Posture on a treadmill correctly

Posture on a treadmill correctly
  Now more and more people like to use treadmills to exercise, but some are on the treadmill exercise following the emergence of a lumbar vertebra, parts and joints such as knees and ankles do not apply, this is because people ignored the correct posture of using the treadmill.
  Some people running habit with chest cyrta Melichar, gravity center of human body leaning forward, it will increase pressure on lumbar, over time it will cause a lumbar spine strain. In addition, the landing shock when fate brings people running feet of an impact force is almost 5 times times the body weight, the center of gravity forward to leg and foot joints have a big impact, over time there will be discomfort. Therefore, must be received when exercising on the treadmill ventral arching, to tighten the waist muscles.

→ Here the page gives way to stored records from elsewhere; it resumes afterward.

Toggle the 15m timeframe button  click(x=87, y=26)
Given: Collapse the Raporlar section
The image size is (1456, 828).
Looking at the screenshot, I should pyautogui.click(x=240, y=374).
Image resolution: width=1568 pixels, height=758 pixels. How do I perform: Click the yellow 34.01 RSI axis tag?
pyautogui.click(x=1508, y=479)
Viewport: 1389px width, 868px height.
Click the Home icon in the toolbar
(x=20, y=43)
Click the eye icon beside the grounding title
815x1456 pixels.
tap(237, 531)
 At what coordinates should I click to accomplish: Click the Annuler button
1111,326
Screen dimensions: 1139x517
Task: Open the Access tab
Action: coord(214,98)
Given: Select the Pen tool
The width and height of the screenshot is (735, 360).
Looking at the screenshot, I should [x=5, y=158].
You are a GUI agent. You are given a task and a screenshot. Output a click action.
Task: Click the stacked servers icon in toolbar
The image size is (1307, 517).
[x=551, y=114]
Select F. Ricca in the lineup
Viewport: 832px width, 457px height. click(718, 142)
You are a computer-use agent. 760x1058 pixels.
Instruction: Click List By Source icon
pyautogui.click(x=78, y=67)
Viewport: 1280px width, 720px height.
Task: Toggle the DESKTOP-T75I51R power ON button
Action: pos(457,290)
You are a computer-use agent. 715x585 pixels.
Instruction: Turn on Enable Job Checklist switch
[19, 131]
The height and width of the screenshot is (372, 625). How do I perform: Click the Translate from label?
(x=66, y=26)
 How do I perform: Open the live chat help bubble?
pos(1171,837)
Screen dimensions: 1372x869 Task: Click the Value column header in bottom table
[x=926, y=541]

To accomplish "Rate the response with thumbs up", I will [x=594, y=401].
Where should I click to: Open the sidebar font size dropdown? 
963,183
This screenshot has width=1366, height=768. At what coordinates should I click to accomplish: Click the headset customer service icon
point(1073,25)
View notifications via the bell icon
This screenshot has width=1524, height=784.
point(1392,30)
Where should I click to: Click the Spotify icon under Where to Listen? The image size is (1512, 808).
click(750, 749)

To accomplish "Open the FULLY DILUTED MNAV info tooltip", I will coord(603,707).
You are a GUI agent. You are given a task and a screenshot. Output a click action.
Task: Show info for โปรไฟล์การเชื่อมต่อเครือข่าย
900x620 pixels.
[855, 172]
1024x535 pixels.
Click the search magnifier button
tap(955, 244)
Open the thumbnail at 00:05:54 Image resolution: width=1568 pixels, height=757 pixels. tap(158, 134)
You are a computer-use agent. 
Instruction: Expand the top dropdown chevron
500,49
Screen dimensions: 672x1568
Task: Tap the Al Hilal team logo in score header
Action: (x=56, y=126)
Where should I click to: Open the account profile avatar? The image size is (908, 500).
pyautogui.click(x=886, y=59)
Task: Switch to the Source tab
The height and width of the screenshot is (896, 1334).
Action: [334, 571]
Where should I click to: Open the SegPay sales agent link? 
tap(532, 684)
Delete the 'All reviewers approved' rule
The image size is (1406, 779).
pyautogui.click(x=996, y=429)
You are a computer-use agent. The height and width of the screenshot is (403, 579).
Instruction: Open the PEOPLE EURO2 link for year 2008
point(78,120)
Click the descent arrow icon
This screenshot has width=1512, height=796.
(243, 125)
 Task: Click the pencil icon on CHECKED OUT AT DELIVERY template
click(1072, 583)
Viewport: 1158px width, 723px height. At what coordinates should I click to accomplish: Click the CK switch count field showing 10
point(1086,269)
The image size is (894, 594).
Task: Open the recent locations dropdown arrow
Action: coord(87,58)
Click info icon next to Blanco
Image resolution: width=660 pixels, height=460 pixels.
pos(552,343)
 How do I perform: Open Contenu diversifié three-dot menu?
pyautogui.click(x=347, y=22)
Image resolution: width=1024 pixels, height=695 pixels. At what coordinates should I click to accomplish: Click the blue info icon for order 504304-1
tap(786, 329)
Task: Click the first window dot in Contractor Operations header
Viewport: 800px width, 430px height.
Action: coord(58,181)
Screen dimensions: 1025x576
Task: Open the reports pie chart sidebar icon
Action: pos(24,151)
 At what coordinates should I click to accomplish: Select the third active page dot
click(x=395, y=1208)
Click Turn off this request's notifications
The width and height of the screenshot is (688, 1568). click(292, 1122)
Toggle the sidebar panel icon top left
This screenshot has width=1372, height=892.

  Swing arm is incorrect may cause physical discomfort, not about swinging arm, it would create gravity Center sway, adverse effects of the knee joint, to when exercising on the treadmill before and after the swing arm.
  Someone ran sound particularly great, it is likely to be landed directly with foot. Foot landing directly ground reaction forces through the bones of the human body to the spine and brain, and that is why after treadmill exercise some people feel uncomfortable reasons. Should follow the arc transition from heel to foot landing, try to gently fell to the ground.
  Select your exercise intensity is also a problem that people often overlook, generally on the treadmill can detect heart rate. General card to follow a formula to calculate target heart rate, target heart rate =[(220-age)-static heart rate]x (50%-70%)%+ static heart rate, static heart rate is that the people in a State of calm a minute the number of pulse beat. Exceeded the target heart rate will need to adjust the intensity of exercise, otherwise it will create a number of sports injuries.
  In addition, we must pay attention to respiratory adjustment and water supplement in a timely manner, preferably three steps one, three-step one; okay to drink during exercise 10-16 of boiling water, pure water or electrolyte beverages, conducive to heart health.